Drivers of Variation in the Optimal Spatial Structure of Collective Information Gatherers
Abstract
Collective systems that self-organise to maximise the group's ability to collect and distribute information can be successful in environments with high spatial and temporal variation. Such organisations are abundant in nature, as sharing information is a key benefit of many biological collective systems, and have been influential in the design of many artificial collectives such as swarm robotics. Understanding how these systems may be spatially distributed to optimise their collective potential is therefore of importance in both ecology and in collective systems design. Here, we develop a mathematical model which uses an optimisation framework to determine the higher-order spatial structure of a collective that optimises group-level knowledge transfer. The domain of the objective function is a set of weighted simplicial sets, which can fully represent the spatial structure from a topological perspective.
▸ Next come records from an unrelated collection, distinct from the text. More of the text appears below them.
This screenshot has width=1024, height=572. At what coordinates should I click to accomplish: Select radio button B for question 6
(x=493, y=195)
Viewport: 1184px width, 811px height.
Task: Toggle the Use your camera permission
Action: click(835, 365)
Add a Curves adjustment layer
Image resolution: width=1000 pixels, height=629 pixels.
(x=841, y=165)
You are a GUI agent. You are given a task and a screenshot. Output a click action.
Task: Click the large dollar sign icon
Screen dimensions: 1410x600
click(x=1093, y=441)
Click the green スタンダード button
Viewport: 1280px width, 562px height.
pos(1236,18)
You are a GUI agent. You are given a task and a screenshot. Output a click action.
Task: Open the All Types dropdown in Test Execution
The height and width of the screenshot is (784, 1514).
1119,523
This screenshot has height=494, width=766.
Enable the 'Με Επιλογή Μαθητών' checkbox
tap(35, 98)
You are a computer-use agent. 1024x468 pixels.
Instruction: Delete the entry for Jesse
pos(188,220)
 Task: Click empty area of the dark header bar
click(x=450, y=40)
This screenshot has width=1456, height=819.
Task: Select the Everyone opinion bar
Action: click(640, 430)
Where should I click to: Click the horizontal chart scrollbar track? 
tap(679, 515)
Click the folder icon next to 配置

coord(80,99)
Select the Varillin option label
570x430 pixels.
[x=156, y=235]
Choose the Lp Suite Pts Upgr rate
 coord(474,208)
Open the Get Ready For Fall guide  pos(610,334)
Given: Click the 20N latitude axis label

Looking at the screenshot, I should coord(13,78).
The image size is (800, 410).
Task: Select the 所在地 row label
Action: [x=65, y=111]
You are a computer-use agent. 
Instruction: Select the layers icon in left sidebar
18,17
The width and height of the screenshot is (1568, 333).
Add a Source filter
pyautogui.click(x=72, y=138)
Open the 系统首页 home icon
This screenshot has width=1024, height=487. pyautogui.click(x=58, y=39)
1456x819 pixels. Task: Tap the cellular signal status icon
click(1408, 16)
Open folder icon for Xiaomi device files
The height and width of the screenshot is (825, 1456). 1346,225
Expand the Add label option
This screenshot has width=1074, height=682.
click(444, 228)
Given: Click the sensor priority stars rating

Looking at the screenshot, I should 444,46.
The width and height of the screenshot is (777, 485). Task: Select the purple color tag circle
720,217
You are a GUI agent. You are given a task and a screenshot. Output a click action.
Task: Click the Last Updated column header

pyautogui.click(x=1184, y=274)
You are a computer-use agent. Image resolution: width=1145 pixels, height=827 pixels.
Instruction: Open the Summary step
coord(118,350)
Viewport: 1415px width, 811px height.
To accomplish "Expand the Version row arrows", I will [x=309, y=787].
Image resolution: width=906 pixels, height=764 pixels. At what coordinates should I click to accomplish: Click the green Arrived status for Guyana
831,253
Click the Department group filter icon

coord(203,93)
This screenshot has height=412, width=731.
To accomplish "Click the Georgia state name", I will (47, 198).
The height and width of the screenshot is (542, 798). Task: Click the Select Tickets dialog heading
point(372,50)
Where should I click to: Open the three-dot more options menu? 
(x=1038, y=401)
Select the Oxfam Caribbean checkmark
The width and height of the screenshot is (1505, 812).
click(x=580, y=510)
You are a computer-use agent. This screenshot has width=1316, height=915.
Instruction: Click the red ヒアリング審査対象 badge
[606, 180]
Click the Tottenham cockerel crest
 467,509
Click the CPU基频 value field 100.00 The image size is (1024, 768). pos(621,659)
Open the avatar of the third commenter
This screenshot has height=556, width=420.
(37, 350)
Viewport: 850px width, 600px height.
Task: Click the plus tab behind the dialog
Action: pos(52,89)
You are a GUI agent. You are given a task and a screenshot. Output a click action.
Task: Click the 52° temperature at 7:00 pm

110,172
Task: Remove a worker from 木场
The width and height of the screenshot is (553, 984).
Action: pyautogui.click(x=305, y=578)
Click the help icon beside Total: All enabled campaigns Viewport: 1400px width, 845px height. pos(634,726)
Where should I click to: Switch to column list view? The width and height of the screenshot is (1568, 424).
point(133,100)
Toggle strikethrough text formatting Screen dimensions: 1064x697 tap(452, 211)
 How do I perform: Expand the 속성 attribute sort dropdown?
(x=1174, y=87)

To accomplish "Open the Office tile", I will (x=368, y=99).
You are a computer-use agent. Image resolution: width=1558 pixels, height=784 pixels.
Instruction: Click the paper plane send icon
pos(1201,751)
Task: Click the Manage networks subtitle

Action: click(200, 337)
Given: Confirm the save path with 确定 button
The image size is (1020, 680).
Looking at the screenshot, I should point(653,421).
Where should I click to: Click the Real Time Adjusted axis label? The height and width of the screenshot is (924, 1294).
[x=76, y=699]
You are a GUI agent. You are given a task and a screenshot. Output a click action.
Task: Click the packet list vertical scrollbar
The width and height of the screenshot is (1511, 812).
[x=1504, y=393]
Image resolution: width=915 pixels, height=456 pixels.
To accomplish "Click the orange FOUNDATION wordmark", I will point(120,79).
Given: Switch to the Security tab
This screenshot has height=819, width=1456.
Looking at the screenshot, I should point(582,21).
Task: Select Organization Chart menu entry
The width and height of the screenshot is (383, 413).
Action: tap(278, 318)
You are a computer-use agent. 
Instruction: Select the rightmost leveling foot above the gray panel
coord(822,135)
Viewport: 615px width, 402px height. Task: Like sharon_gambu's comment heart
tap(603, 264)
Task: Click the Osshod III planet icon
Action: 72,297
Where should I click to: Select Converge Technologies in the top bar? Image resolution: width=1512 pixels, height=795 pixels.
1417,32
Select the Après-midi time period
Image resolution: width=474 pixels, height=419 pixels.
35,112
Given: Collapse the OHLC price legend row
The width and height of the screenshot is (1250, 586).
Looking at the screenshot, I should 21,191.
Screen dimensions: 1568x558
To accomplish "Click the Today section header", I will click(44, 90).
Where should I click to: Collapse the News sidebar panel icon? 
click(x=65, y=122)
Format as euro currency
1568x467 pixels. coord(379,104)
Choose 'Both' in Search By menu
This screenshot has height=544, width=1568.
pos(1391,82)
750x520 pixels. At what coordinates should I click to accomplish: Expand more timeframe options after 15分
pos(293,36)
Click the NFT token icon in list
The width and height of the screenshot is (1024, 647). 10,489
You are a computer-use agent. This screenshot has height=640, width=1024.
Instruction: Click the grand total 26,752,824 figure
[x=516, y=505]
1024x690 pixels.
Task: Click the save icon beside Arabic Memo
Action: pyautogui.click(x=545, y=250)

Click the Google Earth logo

By varying the parameters within the objective function and the constraints, we determine how the optimal spatial structure may vary when individuals differ in their information gathering ability and how this variation differs in the context of resource constraints. Our key findings are that the amount of resources in the environment can lead to specific subgroup sizes being optimal for the group as a whole when individuals are homogeneous in their information gathering abilities. Further, when there is variation in information gathering abilities, our model implies that the sharing of space between smaller subgroups of the population, rather than the whole population, is optimal for collective knowledge sharing. Our results have applications across diverse contexts from behavioural ecology to bio-inspired collective systems design.